Alamogordo Daily News
By Tim Korte, Associated Press Writer

Posted: 10/02/2010 12:00:00 AM MDT

ALBUQUERQUE - The budget for United States nuclear weapons programs received a 10 percent increase over funding levels for the 2010 budget year, a boost hailed by Sen. Jeff Bingaman but assailed by the leader of an anti-nuclear group.

Congressional Democrats and Republicans agreed this week, in a continuing budget resolution that funds government for the next two months, to support a $624 million increase for weapons work by the National Nuclear Security Administration.

The nuclear funding bill needs final approval by Congress, which left Washington this week without approving a federal budget, but its inclusion in the continuing resolution was significant because it reflected increased weapons funding sought for 2011 by the Obama administration.

The emergency appropriation expires Dec. 3.

"This bill is very good for Sandia and Los Alamos national labs because it strongly supports the key stockpile stewardship work they do," Bingaman said in a news release. "It is a sign of how important the labs are and will remain to our national security."

Bingaman said almost all other federal agencies received continued funding at 2010 levels.

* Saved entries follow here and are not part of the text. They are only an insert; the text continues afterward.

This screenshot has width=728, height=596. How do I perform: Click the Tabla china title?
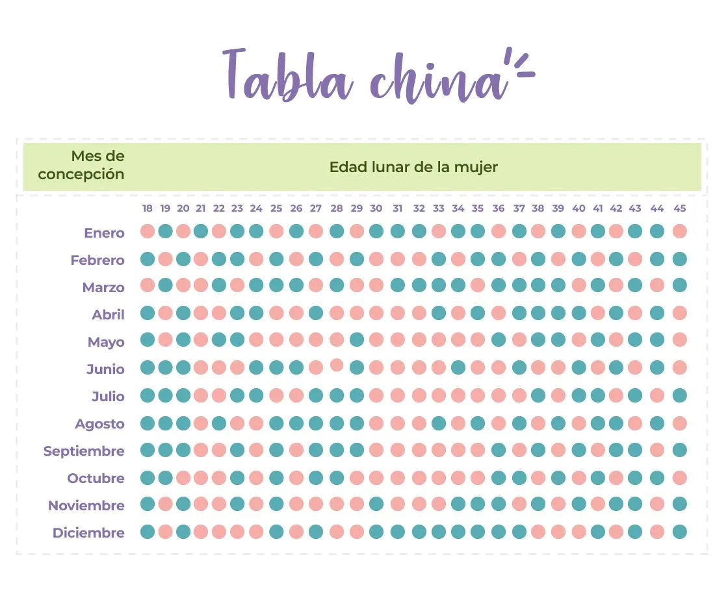(x=378, y=75)
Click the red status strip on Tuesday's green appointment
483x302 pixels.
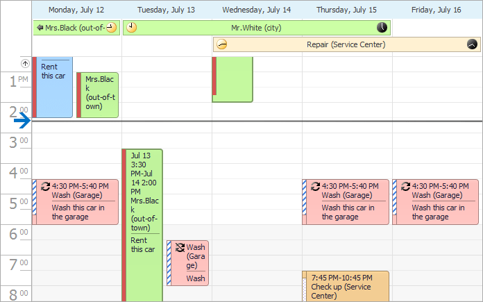pyautogui.click(x=124, y=222)
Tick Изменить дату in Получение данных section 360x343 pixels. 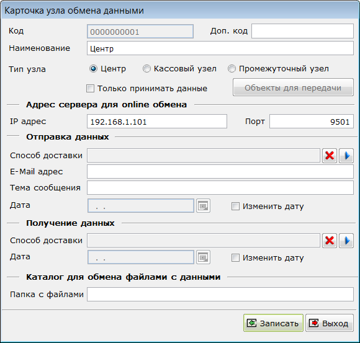click(x=236, y=257)
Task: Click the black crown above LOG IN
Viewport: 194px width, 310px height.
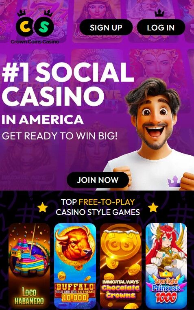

He said the additional NNSA funding would "lend strong support" to stockpile stewardship programs at the New Mexico labs ahead of debate on a proposed START treaty with Russia.

The Obama administration still hopes to get the Senate to consider the Russian arms control deal before a new Congress takes office in January.

The director of the watchdog Los Alamos Study Group, Greg Mello, questioned why Congress and the administration would prioritize the nuclear program over other issues. He criticized the administration for pursuing nuclear funding to obtain a political objective ratification of the treaty.

"These are not the priorities that would put people to work, provide health care or education, protect the environment, or halt what most ordinary people understand to be a continuing economic decline, with no end in sight," Mello said.